▸ **PROBLEM STATEMENT**: Repeat nothing but the lines below running from the one containing "Task: Click the highlighted" to the one containing "Given: Go to the Sora Api page". Keep both end lines.

▸ **RECORDS FOR THE TASK**:
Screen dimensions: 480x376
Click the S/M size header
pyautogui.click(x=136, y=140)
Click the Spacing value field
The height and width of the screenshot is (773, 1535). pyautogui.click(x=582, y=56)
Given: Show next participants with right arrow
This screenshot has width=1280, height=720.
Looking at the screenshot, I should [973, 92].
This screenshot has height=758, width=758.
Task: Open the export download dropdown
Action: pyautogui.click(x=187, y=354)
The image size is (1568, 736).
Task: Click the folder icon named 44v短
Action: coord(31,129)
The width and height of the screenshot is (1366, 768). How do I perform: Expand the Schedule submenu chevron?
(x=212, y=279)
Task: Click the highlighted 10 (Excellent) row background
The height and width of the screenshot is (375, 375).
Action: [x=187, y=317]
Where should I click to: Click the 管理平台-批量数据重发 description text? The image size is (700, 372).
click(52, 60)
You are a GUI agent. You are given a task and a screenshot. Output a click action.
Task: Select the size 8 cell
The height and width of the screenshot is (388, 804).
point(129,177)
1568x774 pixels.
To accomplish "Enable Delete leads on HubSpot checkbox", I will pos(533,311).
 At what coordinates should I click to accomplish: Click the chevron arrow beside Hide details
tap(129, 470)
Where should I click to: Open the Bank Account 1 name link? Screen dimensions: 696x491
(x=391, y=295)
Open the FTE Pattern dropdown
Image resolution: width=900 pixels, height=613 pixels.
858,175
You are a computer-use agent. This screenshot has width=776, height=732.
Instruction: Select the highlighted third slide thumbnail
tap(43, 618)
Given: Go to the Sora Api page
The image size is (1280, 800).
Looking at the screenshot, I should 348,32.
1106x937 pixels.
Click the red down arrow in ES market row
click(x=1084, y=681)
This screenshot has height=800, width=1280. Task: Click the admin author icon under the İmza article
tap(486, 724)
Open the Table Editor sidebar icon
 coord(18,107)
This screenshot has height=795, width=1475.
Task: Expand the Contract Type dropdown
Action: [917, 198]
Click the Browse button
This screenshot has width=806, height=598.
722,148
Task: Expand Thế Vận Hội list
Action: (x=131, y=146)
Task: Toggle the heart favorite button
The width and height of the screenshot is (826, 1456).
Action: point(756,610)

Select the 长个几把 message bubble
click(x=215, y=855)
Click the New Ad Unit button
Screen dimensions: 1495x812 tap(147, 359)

▸ **OUTPUT OF THE TASK**:
Task: Click the highlighted 10 (Excellent) row background
The height and width of the screenshot is (375, 375).
Action: [x=187, y=317]
Where should I click to: Click the 管理平台-批量数据重发 description text? The image size is (700, 372).
click(52, 60)
You are a GUI agent. You are given a task and a screenshot. Output a click action.
Task: Select the size 8 cell
The height and width of the screenshot is (388, 804).
point(129,177)
1568x774 pixels.
To accomplish "Enable Delete leads on HubSpot checkbox", I will pos(533,311).
 At what coordinates should I click to accomplish: Click the chevron arrow beside Hide details
tap(129, 470)
Where should I click to: Open the Bank Account 1 name link? Screen dimensions: 696x491
(x=391, y=295)
Open the FTE Pattern dropdown
Image resolution: width=900 pixels, height=613 pixels.
858,175
You are a computer-use agent. This screenshot has width=776, height=732.
Instruction: Select the highlighted third slide thumbnail
tap(43, 618)
Given: Go to the Sora Api page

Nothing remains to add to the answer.